Below are some records; quote exactly the lines from the one that contains "Click info icon beside 5% national average" through the one that contains "Open the Details list icon", inclusive, and no others.
※ ※ ※
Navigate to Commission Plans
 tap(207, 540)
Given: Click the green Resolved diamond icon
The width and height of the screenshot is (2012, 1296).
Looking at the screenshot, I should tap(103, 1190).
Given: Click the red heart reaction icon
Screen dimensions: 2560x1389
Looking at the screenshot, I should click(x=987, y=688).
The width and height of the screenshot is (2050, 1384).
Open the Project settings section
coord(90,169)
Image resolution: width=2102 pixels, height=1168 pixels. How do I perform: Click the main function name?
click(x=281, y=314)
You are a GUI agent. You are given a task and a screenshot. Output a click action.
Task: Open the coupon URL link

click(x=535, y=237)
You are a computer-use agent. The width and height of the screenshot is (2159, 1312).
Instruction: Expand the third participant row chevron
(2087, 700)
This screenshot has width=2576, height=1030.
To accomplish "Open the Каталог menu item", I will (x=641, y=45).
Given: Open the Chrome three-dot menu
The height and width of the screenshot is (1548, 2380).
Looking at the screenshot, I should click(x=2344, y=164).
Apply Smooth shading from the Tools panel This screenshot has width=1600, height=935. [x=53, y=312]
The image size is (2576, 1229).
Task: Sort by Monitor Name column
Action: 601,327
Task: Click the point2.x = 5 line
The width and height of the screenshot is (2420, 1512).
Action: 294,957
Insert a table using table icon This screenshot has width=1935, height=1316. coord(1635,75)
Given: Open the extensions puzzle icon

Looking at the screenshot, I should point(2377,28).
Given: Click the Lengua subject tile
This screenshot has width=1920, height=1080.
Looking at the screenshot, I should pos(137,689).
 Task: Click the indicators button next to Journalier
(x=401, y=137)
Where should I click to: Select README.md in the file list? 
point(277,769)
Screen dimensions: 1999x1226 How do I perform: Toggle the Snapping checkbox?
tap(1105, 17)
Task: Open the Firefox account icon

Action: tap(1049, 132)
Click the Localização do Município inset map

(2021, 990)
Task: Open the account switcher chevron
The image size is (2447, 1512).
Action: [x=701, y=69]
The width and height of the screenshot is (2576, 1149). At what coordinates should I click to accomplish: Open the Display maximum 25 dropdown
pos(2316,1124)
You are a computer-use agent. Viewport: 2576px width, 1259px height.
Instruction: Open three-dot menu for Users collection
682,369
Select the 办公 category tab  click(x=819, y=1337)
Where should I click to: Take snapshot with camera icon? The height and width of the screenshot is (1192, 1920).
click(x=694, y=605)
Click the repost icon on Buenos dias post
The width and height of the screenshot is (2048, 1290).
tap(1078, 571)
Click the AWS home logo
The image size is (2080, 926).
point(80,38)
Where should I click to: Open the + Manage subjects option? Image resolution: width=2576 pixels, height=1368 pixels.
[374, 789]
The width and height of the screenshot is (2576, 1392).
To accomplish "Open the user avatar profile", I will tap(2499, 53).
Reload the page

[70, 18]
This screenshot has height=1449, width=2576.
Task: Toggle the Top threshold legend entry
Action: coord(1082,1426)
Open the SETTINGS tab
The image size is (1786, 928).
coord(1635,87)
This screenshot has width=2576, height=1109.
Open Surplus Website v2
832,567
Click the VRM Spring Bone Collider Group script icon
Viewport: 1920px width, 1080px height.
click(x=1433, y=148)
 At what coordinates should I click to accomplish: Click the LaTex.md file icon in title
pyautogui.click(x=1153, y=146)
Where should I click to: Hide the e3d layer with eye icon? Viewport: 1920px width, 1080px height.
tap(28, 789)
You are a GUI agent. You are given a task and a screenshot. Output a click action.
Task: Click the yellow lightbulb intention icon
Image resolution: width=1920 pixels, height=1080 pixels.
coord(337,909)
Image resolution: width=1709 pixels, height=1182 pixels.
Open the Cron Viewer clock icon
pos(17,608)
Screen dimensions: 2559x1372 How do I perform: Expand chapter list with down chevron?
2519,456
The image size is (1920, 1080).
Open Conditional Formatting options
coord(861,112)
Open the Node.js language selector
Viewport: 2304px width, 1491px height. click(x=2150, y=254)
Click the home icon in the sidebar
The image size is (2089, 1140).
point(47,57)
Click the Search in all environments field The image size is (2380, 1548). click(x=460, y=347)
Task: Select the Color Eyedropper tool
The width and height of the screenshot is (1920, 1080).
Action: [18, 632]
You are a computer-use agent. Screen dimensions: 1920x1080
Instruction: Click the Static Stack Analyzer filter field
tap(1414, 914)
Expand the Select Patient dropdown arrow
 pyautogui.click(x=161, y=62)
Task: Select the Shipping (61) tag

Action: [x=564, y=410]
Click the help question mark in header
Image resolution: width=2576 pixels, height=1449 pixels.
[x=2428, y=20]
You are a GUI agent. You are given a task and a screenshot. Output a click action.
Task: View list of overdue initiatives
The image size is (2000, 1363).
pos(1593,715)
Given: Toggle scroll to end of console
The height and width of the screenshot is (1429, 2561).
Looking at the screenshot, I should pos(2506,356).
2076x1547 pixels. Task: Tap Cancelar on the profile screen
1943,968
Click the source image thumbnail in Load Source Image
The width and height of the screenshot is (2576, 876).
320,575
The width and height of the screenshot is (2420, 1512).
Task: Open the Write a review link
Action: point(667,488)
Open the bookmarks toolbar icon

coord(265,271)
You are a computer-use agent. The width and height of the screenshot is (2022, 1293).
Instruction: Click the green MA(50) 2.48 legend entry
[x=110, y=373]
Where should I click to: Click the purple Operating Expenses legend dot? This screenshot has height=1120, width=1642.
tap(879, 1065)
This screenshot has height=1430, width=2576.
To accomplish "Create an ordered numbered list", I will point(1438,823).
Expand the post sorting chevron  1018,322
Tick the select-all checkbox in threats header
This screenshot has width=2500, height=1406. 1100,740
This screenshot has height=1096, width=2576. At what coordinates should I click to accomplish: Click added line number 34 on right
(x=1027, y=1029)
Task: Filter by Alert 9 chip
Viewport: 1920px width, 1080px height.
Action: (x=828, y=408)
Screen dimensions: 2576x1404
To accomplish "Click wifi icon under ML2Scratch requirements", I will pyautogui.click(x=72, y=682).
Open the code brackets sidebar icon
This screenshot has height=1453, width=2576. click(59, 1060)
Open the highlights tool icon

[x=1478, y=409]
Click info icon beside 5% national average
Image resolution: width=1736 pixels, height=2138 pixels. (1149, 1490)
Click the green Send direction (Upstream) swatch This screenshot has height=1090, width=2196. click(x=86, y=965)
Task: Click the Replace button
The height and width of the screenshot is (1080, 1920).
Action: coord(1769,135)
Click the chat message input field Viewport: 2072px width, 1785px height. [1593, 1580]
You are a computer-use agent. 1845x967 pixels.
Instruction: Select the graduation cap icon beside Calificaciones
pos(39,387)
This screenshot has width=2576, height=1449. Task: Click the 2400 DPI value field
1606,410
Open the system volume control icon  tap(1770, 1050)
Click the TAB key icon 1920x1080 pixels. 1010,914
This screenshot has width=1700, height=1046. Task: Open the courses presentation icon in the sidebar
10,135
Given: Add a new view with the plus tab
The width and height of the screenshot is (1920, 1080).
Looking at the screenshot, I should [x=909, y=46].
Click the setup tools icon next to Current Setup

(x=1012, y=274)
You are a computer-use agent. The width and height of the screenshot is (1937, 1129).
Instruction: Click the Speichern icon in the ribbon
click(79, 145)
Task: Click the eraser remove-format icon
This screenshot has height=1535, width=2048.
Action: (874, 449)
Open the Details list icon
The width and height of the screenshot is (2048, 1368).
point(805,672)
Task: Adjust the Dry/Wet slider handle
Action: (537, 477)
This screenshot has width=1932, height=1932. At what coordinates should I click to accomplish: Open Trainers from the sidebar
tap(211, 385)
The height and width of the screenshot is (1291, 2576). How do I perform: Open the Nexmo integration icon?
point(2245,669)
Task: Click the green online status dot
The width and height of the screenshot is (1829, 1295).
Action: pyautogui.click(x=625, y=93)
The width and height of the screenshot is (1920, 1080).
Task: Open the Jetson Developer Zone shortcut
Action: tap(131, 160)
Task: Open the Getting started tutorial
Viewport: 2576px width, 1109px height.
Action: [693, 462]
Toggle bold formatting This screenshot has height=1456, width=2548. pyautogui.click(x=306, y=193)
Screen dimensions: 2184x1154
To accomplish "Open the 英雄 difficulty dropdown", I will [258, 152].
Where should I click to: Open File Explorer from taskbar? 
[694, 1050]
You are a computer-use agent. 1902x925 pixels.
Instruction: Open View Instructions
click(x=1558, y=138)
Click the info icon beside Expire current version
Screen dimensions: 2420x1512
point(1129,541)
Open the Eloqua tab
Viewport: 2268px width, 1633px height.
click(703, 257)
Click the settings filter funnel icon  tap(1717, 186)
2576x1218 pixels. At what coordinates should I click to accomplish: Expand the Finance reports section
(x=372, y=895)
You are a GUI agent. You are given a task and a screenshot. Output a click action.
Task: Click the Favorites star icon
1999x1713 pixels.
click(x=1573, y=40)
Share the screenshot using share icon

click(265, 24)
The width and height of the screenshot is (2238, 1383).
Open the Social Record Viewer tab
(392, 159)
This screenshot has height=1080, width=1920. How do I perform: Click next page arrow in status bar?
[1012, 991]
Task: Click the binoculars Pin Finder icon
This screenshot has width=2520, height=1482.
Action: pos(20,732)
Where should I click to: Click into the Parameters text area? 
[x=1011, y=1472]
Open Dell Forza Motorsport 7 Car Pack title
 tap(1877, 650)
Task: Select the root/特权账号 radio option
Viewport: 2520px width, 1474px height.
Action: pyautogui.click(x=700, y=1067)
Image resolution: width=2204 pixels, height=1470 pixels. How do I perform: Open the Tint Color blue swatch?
※ ※ ※
- **Written answer**
Click info icon beside 5% national average
Image resolution: width=1736 pixels, height=2138 pixels. (1149, 1490)
Click the green Send direction (Upstream) swatch This screenshot has height=1090, width=2196. click(x=86, y=965)
Task: Click the Replace button
The height and width of the screenshot is (1080, 1920).
Action: coord(1769,135)
Click the chat message input field Viewport: 2072px width, 1785px height. [1593, 1580]
You are a computer-use agent. 1845x967 pixels.
Instruction: Select the graduation cap icon beside Calificaciones
pos(39,387)
This screenshot has width=2576, height=1449. Task: Click the 2400 DPI value field
1606,410
Open the system volume control icon  tap(1770, 1050)
Click the TAB key icon 1920x1080 pixels. 1010,914
This screenshot has width=1700, height=1046. Task: Open the courses presentation icon in the sidebar
10,135
Given: Add a new view with the plus tab
The width and height of the screenshot is (1920, 1080).
Looking at the screenshot, I should [x=909, y=46].
Click the setup tools icon next to Current Setup

(x=1012, y=274)
You are a computer-use agent. The width and height of the screenshot is (1937, 1129).
Instruction: Click the Speichern icon in the ribbon
click(79, 145)
Task: Click the eraser remove-format icon
This screenshot has height=1535, width=2048.
Action: (874, 449)
Open the Details list icon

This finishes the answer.